[BESCHREIBUNG DER AUFGABE]: Entnehmen Sie dem Text über den Zwangsausschluss von Kleinaktionären den Abschnitt, der mit „Das Handelsblatt (Thomas“ beginnt und bis einschließlich „die EU-Richtlinie richten.“ reicht, und geben Sie ihn wortgetreu wieder.

Das Handelsblatt (Thomas Sigmund) stellt Pläne des Justizministeriums zum erleichterten Zwangsausschluss (Squeeze-Out) von Kleinaktionären bei Unternehmens-Umwandlungen vor. Bisher muss ein Mehrheitsaktionär mindestens 95 Prozent der Anteile innehaben, um Minderheitsaktionäre gegen Entschädigung hinausdrücken zu können. Künftig solle dieser Schwellenwert auf 90 Prozent abgesenkt und damit eine EU-Richtlinie umgesetzt werden. Es gebe zwar verfassungsrechtliche Bedenken mit Blick auf das Eigentumsrecht der betroffenen Kleinaktionäre. Diese müssten sich aber nicht auf das deutsche Umsetzungsgesetz, sondern auf die EU-Richtlinie richten.

[GESPEICHERTE DATEN]:
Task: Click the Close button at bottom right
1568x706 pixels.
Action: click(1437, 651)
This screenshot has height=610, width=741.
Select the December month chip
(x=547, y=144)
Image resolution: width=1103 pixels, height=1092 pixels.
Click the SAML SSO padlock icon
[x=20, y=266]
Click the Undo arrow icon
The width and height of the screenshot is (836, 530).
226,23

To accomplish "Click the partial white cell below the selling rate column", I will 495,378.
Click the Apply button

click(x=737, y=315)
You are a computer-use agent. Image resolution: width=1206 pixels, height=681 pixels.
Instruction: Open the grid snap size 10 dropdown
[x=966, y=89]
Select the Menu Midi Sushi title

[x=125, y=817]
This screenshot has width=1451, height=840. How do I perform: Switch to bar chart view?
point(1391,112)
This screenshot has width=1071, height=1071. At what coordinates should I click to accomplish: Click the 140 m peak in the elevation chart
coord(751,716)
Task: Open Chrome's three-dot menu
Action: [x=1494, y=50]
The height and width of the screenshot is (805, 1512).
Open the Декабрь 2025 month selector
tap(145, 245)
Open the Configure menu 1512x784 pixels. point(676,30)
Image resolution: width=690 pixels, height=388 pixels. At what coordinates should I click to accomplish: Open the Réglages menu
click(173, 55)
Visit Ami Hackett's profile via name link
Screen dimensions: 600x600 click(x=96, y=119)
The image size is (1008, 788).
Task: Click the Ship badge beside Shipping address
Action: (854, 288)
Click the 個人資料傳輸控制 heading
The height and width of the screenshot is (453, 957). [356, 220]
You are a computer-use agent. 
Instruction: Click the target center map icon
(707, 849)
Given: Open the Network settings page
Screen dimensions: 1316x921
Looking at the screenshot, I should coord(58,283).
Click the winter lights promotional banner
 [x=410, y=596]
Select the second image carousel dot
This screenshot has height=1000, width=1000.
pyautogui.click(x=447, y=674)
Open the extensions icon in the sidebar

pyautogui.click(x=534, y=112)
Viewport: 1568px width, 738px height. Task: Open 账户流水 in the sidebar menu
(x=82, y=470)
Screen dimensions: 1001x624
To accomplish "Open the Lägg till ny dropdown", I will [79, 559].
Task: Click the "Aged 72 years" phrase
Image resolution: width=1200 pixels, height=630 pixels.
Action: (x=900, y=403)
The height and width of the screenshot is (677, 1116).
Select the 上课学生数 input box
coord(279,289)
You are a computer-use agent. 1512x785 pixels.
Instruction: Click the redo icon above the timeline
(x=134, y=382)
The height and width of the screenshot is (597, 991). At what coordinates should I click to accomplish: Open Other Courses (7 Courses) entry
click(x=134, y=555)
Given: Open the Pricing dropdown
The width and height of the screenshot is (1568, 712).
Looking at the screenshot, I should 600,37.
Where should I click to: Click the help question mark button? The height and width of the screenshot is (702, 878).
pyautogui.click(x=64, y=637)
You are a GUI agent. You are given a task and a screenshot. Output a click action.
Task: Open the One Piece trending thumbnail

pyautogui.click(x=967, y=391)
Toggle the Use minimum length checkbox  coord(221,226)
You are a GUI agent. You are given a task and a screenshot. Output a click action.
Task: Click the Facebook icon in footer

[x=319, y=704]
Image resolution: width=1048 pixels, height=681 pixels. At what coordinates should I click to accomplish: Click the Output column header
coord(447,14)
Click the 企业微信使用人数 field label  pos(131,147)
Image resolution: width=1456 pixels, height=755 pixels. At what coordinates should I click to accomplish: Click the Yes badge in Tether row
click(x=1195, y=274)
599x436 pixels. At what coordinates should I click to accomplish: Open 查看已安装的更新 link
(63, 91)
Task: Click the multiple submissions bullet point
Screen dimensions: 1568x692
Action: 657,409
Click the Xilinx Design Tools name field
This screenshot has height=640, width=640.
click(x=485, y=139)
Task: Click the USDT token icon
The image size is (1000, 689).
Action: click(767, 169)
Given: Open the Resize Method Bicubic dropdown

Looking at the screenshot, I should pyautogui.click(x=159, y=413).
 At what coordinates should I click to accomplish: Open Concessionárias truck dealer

[LÖSUNG DER AUFGABE]:
Das Handelsblatt (Thomas Sigmund) stellt Pläne des Justizministeriums zum erleichterten Zwangsausschluss (Squeeze-Out) von Kleinaktionären bei Unternehmens-Umwandlungen vor. Bisher muss ein Mehrheitsaktionär mindestens 95 Prozent der Anteile innehaben, um Minderheitsaktionäre gegen Entschädigung hinausdrücken zu können. Künftig solle dieser Schwellenwert auf 90 Prozent abgesenkt und damit eine EU-Richtlinie umgesetzt werden. Es gebe zwar verfassungsrechtliche Bedenken mit Blick auf das Eigentumsrecht der betroffenen Kleinaktionäre. Diese müssten sich aber nicht auf das deutsche Umsetzungsgesetz, sondern auf die EU-Richtlinie richten.